Kokon vs. Kawumm

von Peggy Kammer

Kokon versus Kawumm

 

 

"Ich wusste bisher nicht, wie hell das Licht war,

bis ich es hier in diesem zerbrochenen Glas entdeckte."

 

Henri Nouwen


Ich war noch nie ein Fan von Ausgleich. Maßhalten, "mal sachte machen"?

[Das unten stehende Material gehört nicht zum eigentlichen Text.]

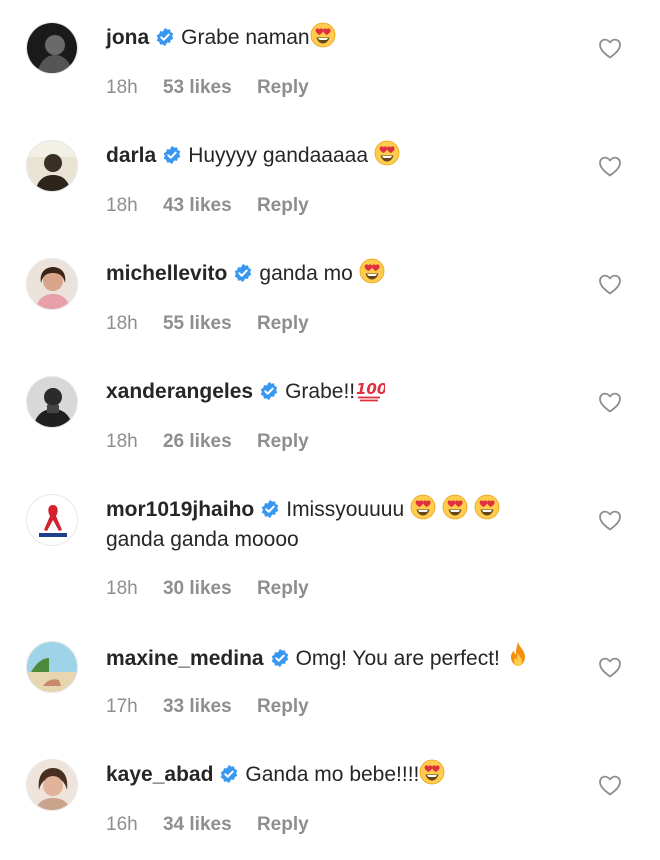 Image resolution: width=660 pixels, height=860 pixels. I want to click on comment-text: darla Huyyyy gandaaaaa, so click(341, 156).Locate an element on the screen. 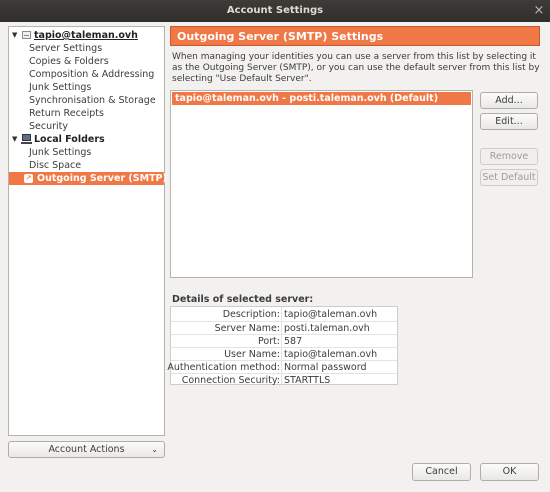  tree-item-outgoing-label: Outgoing Server (SMTP) is located at coordinates (102, 178).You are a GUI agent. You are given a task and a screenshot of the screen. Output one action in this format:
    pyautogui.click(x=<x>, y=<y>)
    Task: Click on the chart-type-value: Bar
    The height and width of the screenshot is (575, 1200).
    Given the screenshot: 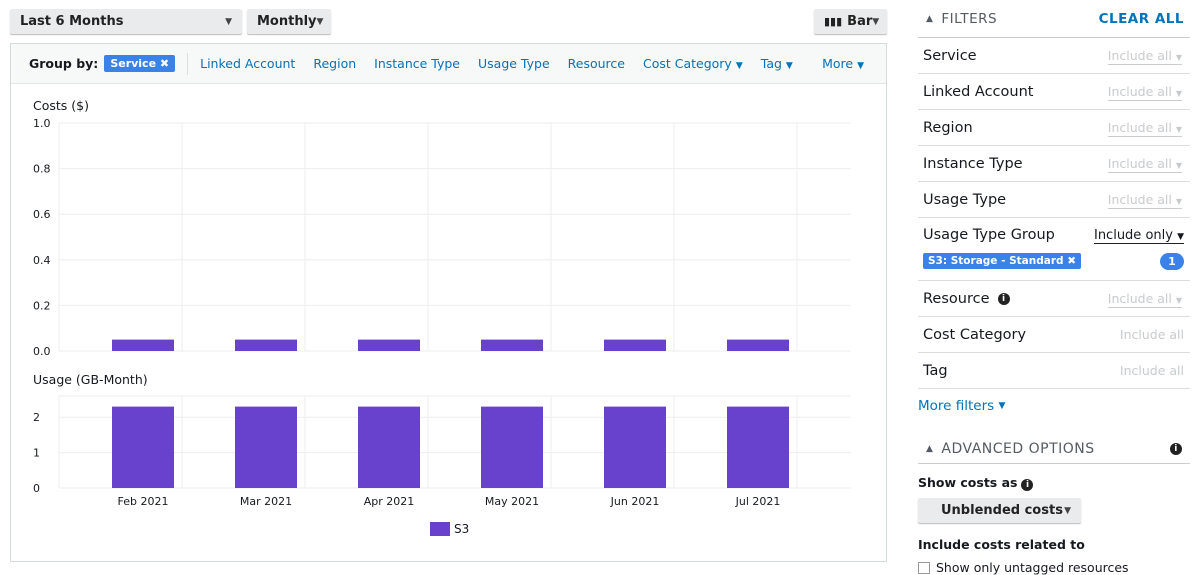 What is the action you would take?
    pyautogui.click(x=860, y=22)
     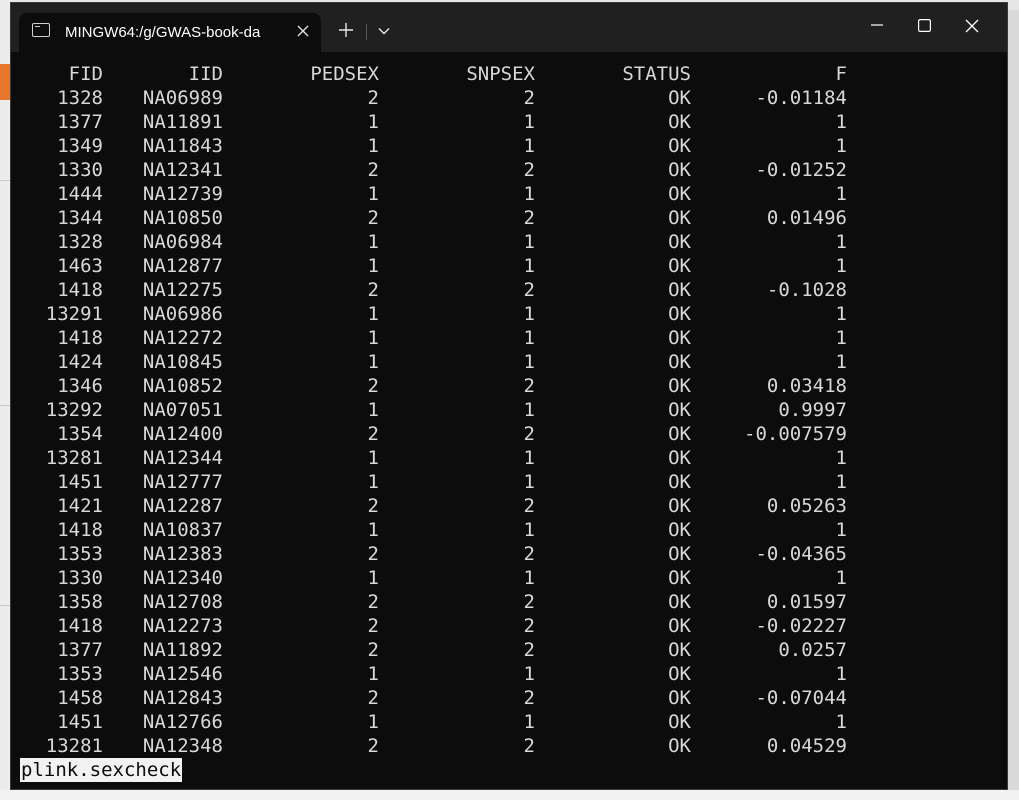 What do you see at coordinates (182, 602) in the screenshot?
I see `cell-iid: NA12708` at bounding box center [182, 602].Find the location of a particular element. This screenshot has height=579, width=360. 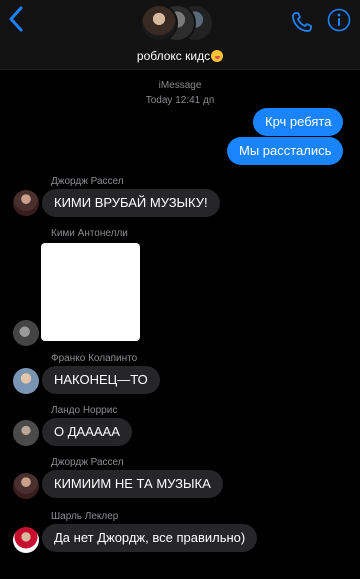

sender-name: Кими Антонелли is located at coordinates (90, 234).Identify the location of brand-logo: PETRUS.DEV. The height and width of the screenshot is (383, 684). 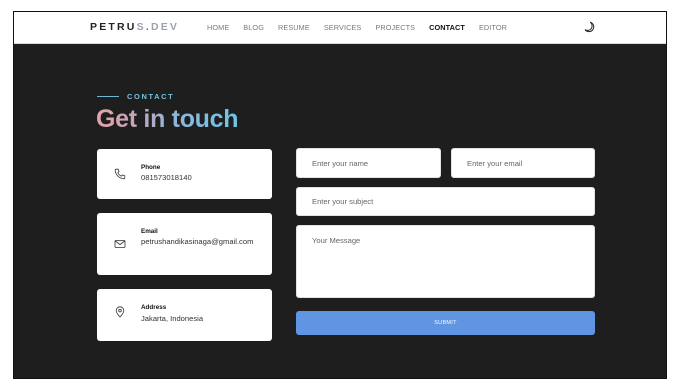
(134, 27).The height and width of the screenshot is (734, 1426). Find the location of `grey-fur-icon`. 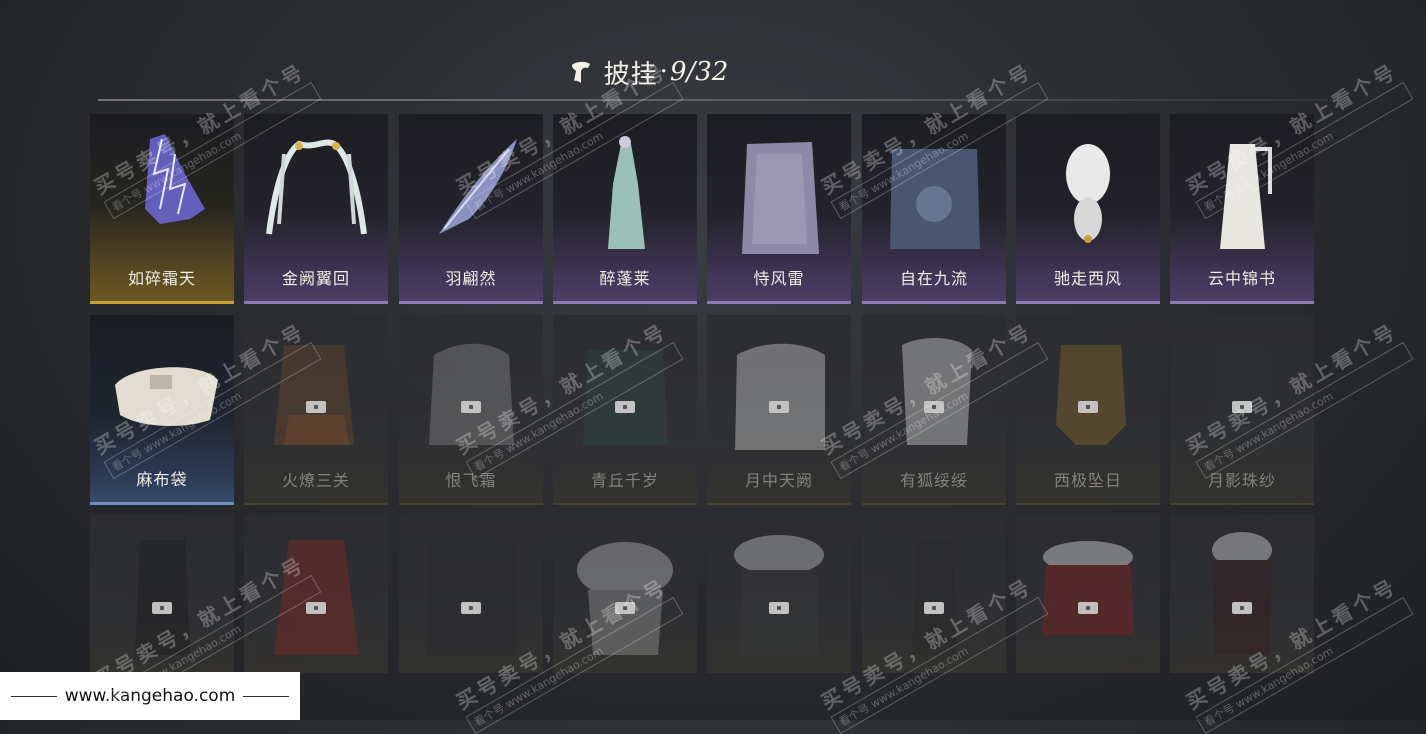

grey-fur-icon is located at coordinates (472, 394).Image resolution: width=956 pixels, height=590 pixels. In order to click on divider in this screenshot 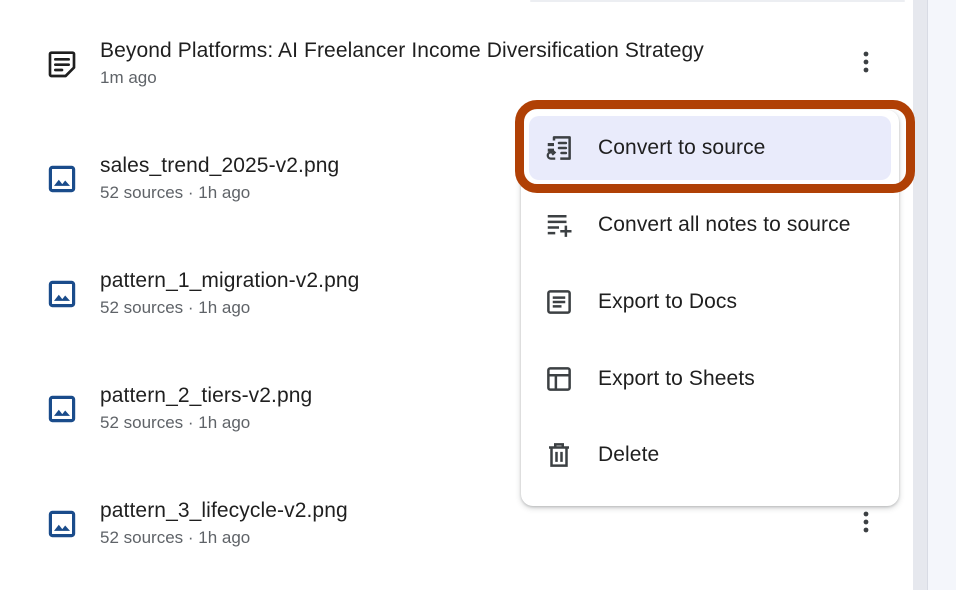, I will do `click(718, 1)`.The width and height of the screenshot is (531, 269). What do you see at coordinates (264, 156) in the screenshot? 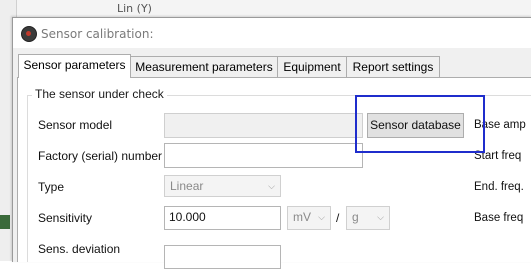
I see `serial-number-field` at bounding box center [264, 156].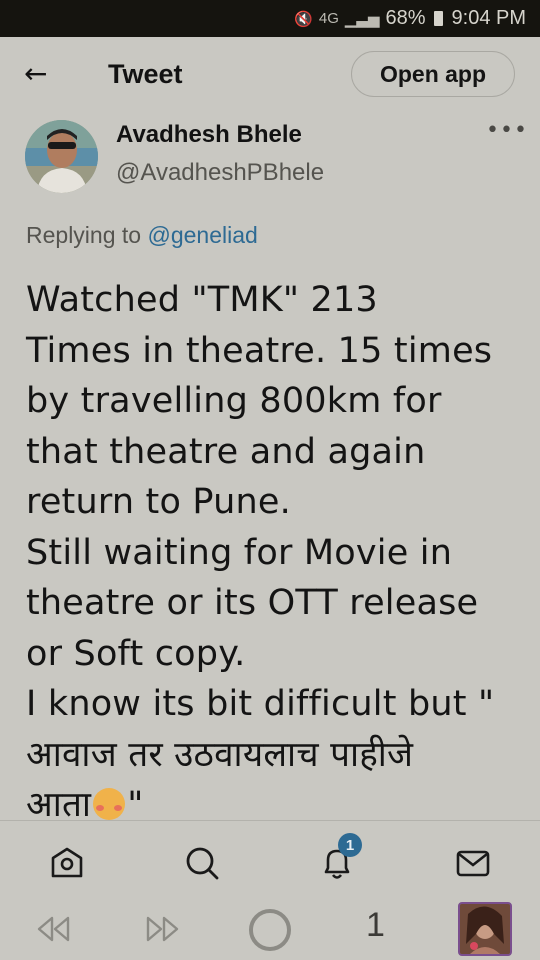 This screenshot has height=960, width=540. I want to click on tweet-line: Times in theatre. 15 times, so click(260, 350).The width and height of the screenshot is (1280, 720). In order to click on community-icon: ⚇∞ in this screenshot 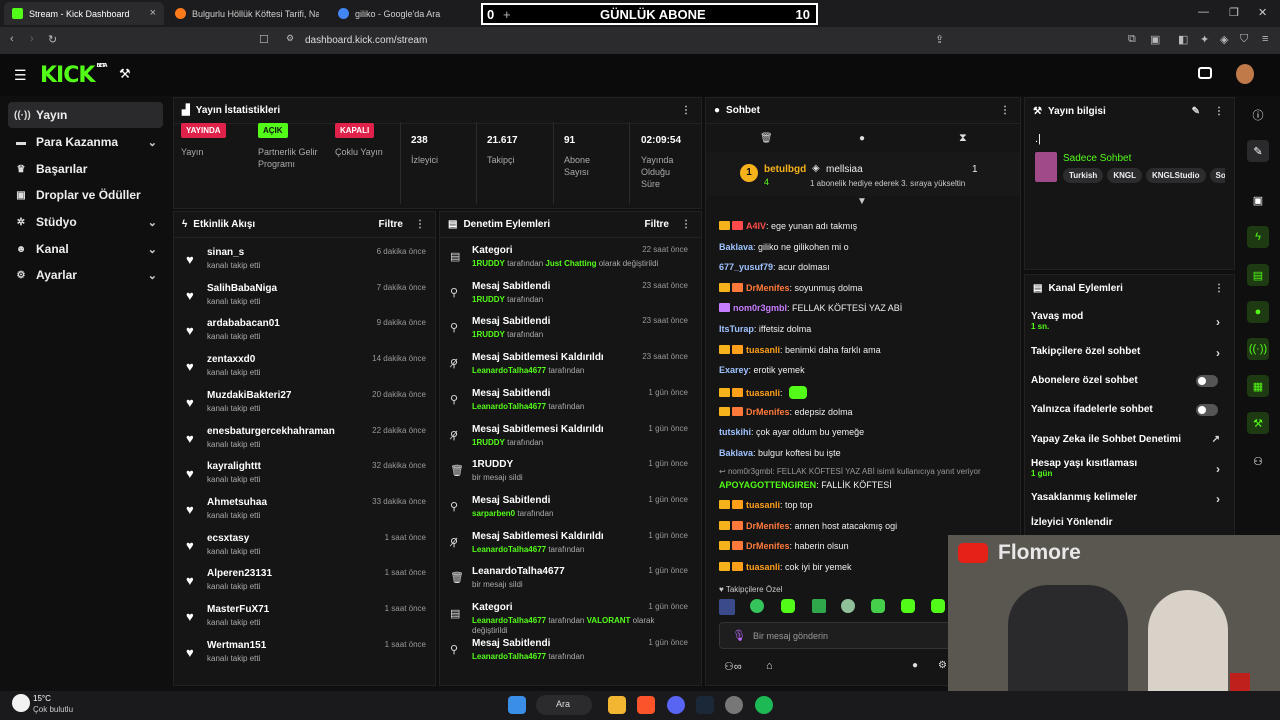, I will do `click(733, 666)`.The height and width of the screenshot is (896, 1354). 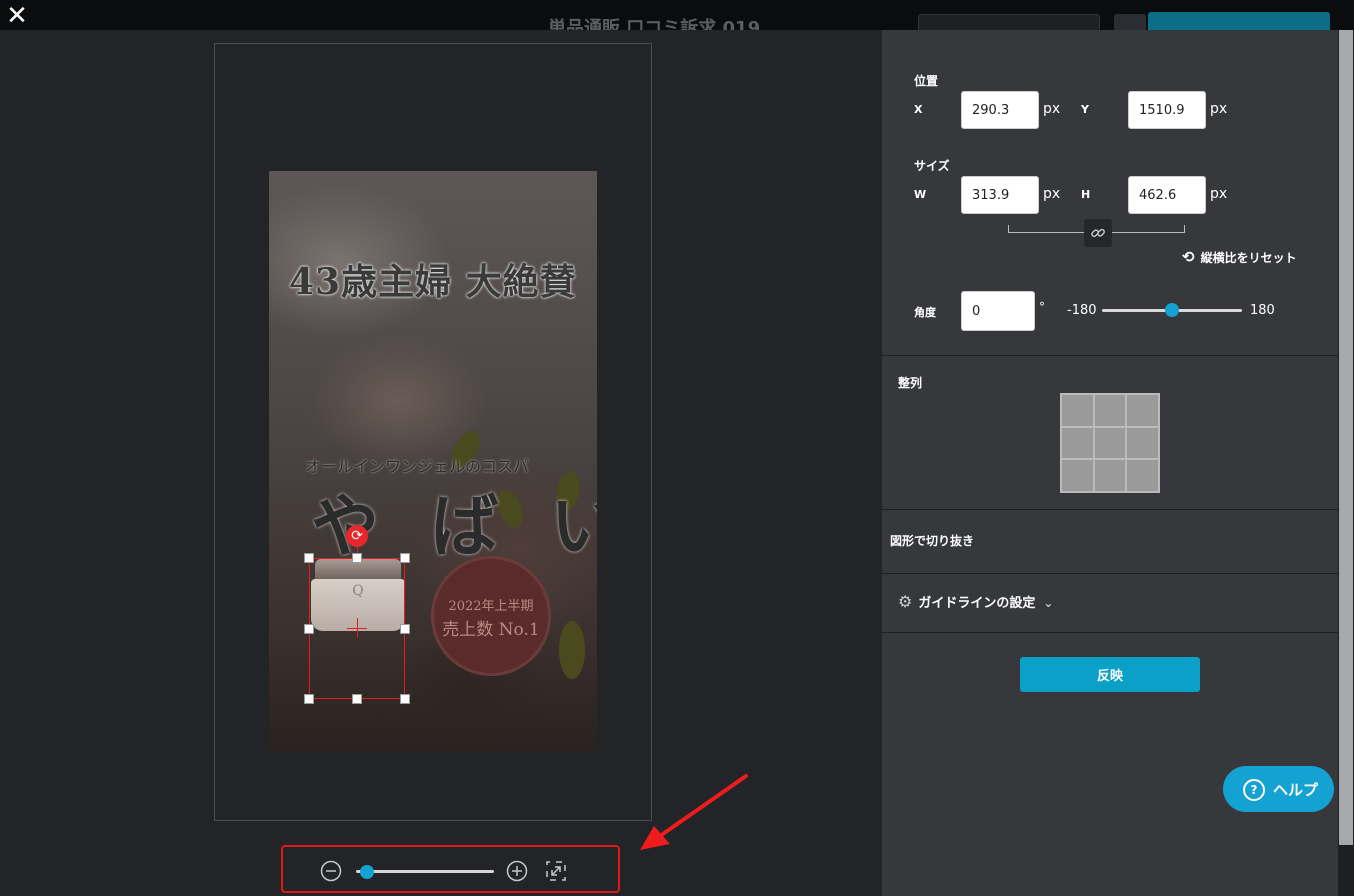 What do you see at coordinates (677, 15) in the screenshot?
I see `top-bar: 単品通販 口コミ訴求 019` at bounding box center [677, 15].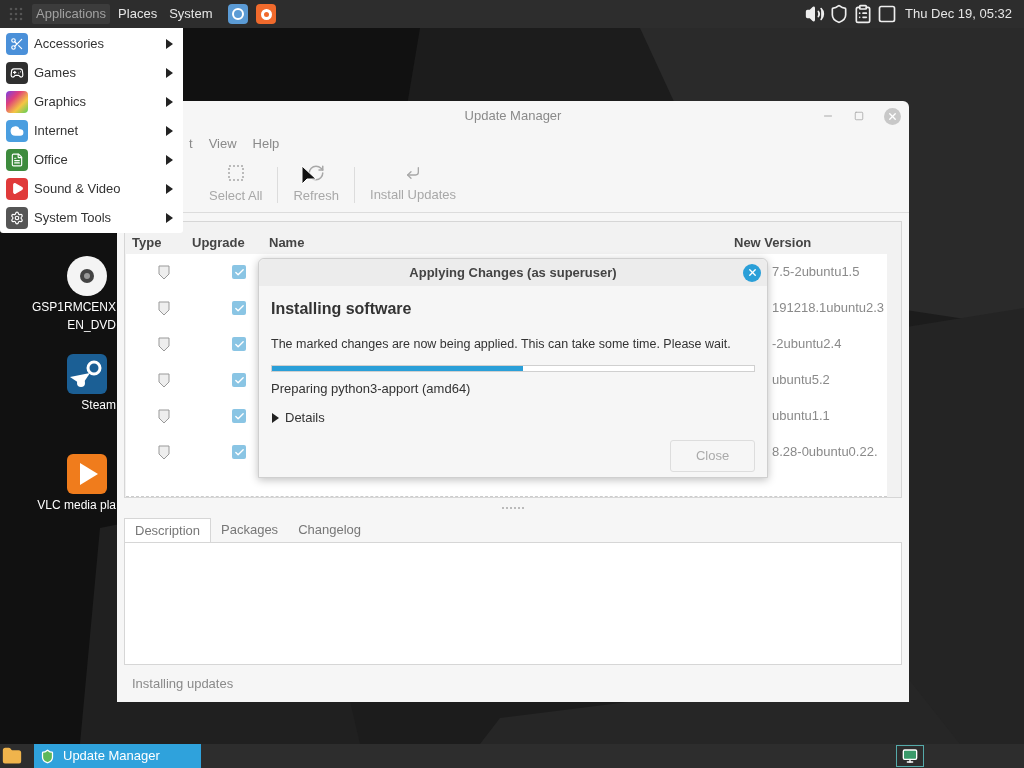 This screenshot has height=768, width=1024. I want to click on detail-tab: Packages, so click(250, 530).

Entweder bin ich da. Oder ich tauche ab.

 

Die sogenannte 'goldene Mitte' erscheint mir oft halbgar, manchmal halbseiden. Luschig und mutlos. Kraftlos.

 

Und die Wahrheit hab ich da auch nie gefunden. Zumindest nicht in der oberflächlichen Mitte.

 

Das Leben ist doch eine Wucht. Wieso sollte man es enttäuschen?

 

 

* * * * *

 

Das Wort "Wucht" hatte ich lange nicht benutzt. Nicht mal gedacht.

 

Und wahrscheinlich gibt es sie nur selten: die kostbaren Momente, in denen man ergriffen ist. Erschüttert bis ins Mark. 

Diese Wucht des Erschüttert-Seins hat nichts Gefälliges oder Wohliges. Es fühlt sich nicht einfach gut an und fertig.

 

Etwas berührt und reißt das Korsett der Kontrolle, der Überzeugungen, der Gewissheiten auf. Es durchbohrt die Vorhersagbarkeiten des täglichen Einerleis und sprengt die flirrenden Ketten der Verzettelung, der Vervielfältigung des stetig Gleichen.

 

Es trifft einen mitten ins Herz. 

 

Erschütterung ohne Ansage, ohne Vorwarnung. Keine Vorbereitung auf den Einschlag.

Kawumm.

 

 

* * * * *

 

Seit geraumer Zeit begegnen mir immer wieder gut gemeinte Tipps und Ratgeber, die einen beschützen wollen vor den schlechten Nachrichten aus der Welt. Dann wird einem empfohlen, den Nachrichtenkonsum einzuschränken, sich auf das Schöne zu besinnen, dankbar zu sein.

 

Atemübungen, Yoga, entspannte Zeit mit der Familie oder Freunden und einfach mal abschalten. Die Welt auf "stumm" stellen.

 

Freilich bringt es nix, 24/7 am News-Tropf zu hängen. Das überflutet und hält einen gefangen in einer Konsumspirale der Ohnmacht.

Ein Dauerrauschen ohne Kulmination. Ohne Wucht. Ohne Erlösung. 

 

Aber ein Leben im Wattebausch?

 

Ohne Angesprochensein, ohne Ergriffensein. Ohne wirklich da zu sein. 

Ein Kokon der Unberührbarkeit.

 

 

* * * * *

 

 

"Die feurige Materie all meine Wollenkönnens unbändig wallend,

all das mir Mögliche vorwelthaft kreisend,

verschlungen und wie untrennbar,

die lockenden Blicke der Potenzen aus allen Ecken flackernd,

das All als Versuchung,

 

und ich,

im Nu geworden,

beide Hände ins Feuer, tief hinein,

wo die eine sich verbirgt, die mich meint,

meine Tat, ergriffen: Nun!"

 

(Martin Buber in "Ich und Du")

 

 

* * * * *

 

 

Wir werden stetig angesprochen. 

 

Manches geht an uns vorbei, einiges interessiert uns.

Vieles regt uns an oder auf.

 

Wenige Ansprachen berühren uns.

 

Und manchmal werden wir erschüttert. Kawumm.

Ein Fingerzeig unseres Schicksals, unseres Auftrags in der Welt.

 

Wäre doch blöd, dem nicht zu folgen, oder?